Vick Gambled With Career, and Lost

By GEORGE VECSEY
Sports of The Times
August 21, 2007

Michael Vick is almost surely going to jail and his football career is probably over. All the years he spent as a pampered celebrity in the general vicinity of education did not provide him with the insight that torturing dogs is not good and, besides that, could get him in trouble.

The plea bargain he struck with federal prosecutors in Richmond, Va., yesterday gives no real suggestion that he knows right from wrong. He does know that his former friends turned on him for the prosecutors, and that he is in big trouble, which is a start.

In one significant way, Michael Vick is part of the values of middle America: He is another symptom of America’s major gambling jones.

Up to now, Vick had been scrambling, looking for an opening, the same way he played quarterback — past tense, most likely. But yesterday, the play ended. By admitting to charges from the vile operations of the Bad Newz Kennels in rural Virginia, he could go away for up to five years, although he will probably serve only one.
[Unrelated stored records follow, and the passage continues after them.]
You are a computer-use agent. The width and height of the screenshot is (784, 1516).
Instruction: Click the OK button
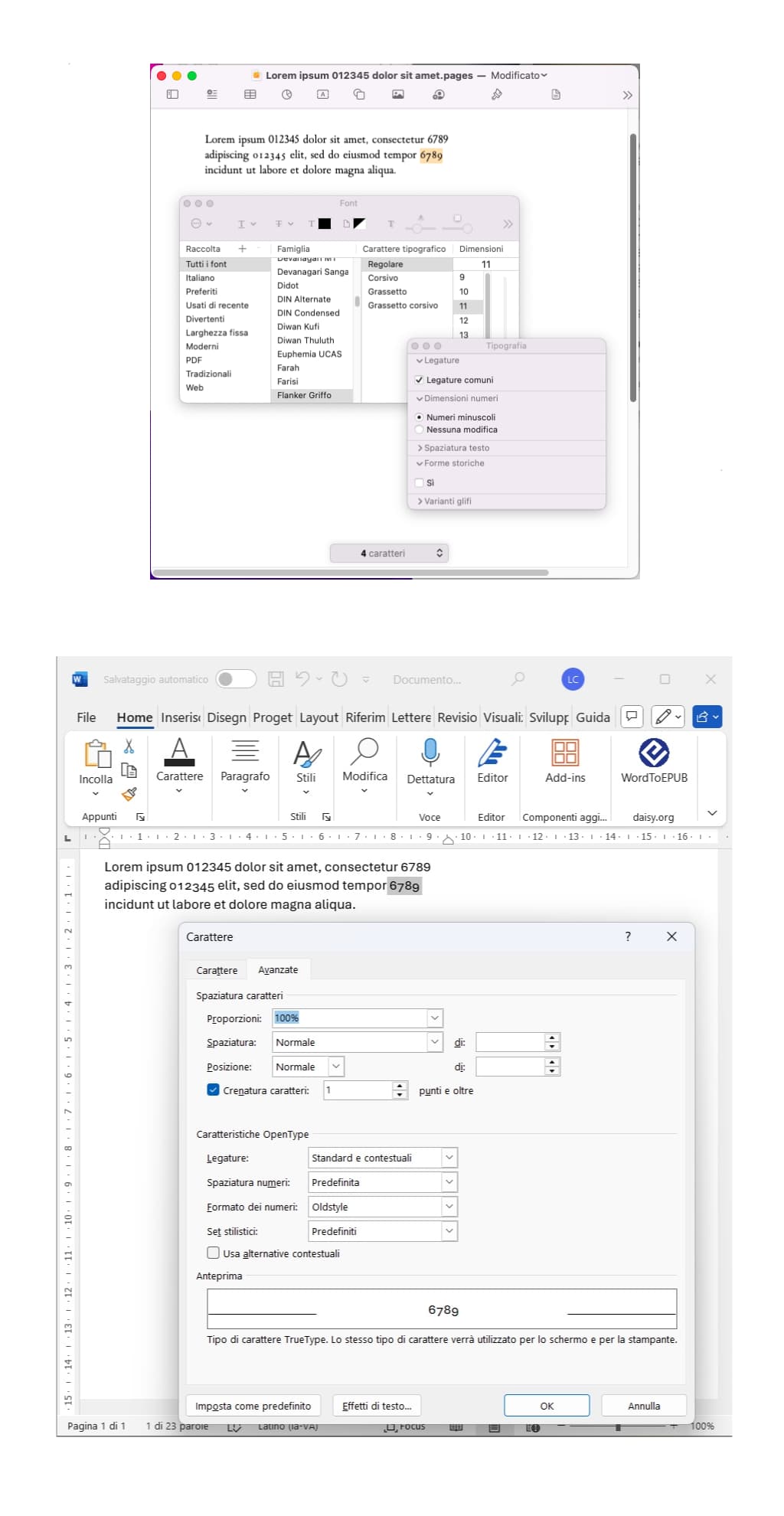pyautogui.click(x=547, y=1406)
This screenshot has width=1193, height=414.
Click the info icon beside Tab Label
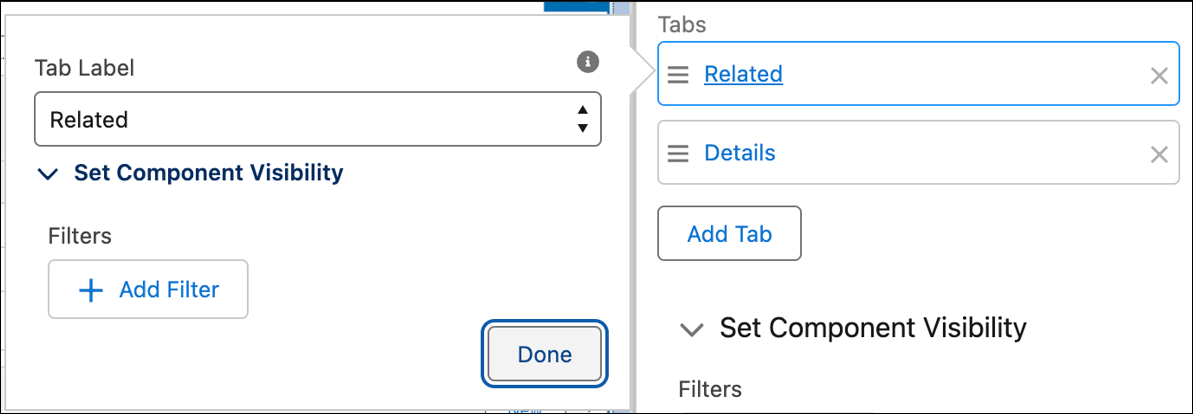pos(587,62)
That guilty plea should be quite enough for the N.F.L. to bar him permanently, particularly because of the gambling implications. These people who slipped furtively into the camouflaged farm Vick owned were not there just because they liked to see dogs chew each other to death. They were gambling.

Here we have Vick’s connection with mainstream America — the commercial on television showing a cute couple arriving at one of those upscale gambling dens, out where Americans used to grow food or make things in factories.

In the commercial, the two young suburban types shuck off their workaday duds at the door, eager to have some fun at the tables. America is hooked on that image, relying on lotteries to build roads and schools. In financing the vicious death machine out in the woods, Vick was right on with the so-called gaming industry. Hey, you never know. Fluffy might rip Spot’s jugular at 6-5 odds. Followed by a lounge act at 11.

Here’s something that might make a new reality show. We all love reality shows, don’t we? For a pilot of “Welcome to the Hoosegow”, I’d recommend putting The Crooked N.B.A. Ref, Tim Donaghy, in the same waiting room with The Dog-Torturing N.F.L. Quarterback, Vick, while they are measured for orange suits.

For plot purposes, Vick would probably think Donaghy is a weasel for violating the sanctity of his sport, while Donaghy would think Vick is a sadist, but then they discover their commonality: the culture of odds. They are Contemporary Americans. They make peace with each other and then they make a wager on who gets out first. (As the Geico Gecko, who, by the way sounds just like David Beckham, says, I’m just making that part up.)



The N.F.L. now has enough on Vick to justify keeping him out of the Atlanta Falcons’ uniform, probably forever. The league has sold itself as the bastion of American values and manliness — human pickup trucks barreling into one another at brain-destroying speed — but the league cannot be sending a dog-torturing quarterback out in front of the fans and the cameras, can it?

While the league suspends the occasional roughneck or steroid user for four games here or there, it has a much stiffer code for gambling. After all, the players need to be on the up-and-up for all those folks with the weekly betting cards in their hands on Sunday afternoons.

It does not matter if Vick actually pleads guilty to gambling. Dogfighting would be construed as gambling, and according to the league’s policy, gambling can be punished by “a suspension from the N.F.L. for life.”

Commissioner Roger Goodell is said to be awaiting a report by his staff. Yesterday, the league issued a statement acknowledging Vick’s guilty plea. It said, “We totally condemn the conduct outlined in the charges, which is inconsistent with what Michael Vick previously told both our office and the Falcons.” The statement continued, “In the meantime, we have asked the Falcons to continue to refrain from taking action pending a decision by the commissioner.”

The Society for the Prevention of Cruelty to Animals issued a statement that it was “happy that swift action was taken in response to Mr. Vick’s dogfighting ring and we fully expect prosecutors to arrive at a punishment that fits the crime.”

The S.P.C.A. added, "The practice of dogfighting is not sport, ever — it’s cruel barbarism and must be stopped.”



The Associated Press reported this lovely tidbit, that about a dozen Vick No. 7 jerseys have been donated to the Atlanta Humane Society, which uses them for blankets and also to mop up.

That would be funny, except for the blood that was spilled in the woods on Michael Vick’s property, quite obviously with his active cooperation. Vick deserves a life away from football to ponder it.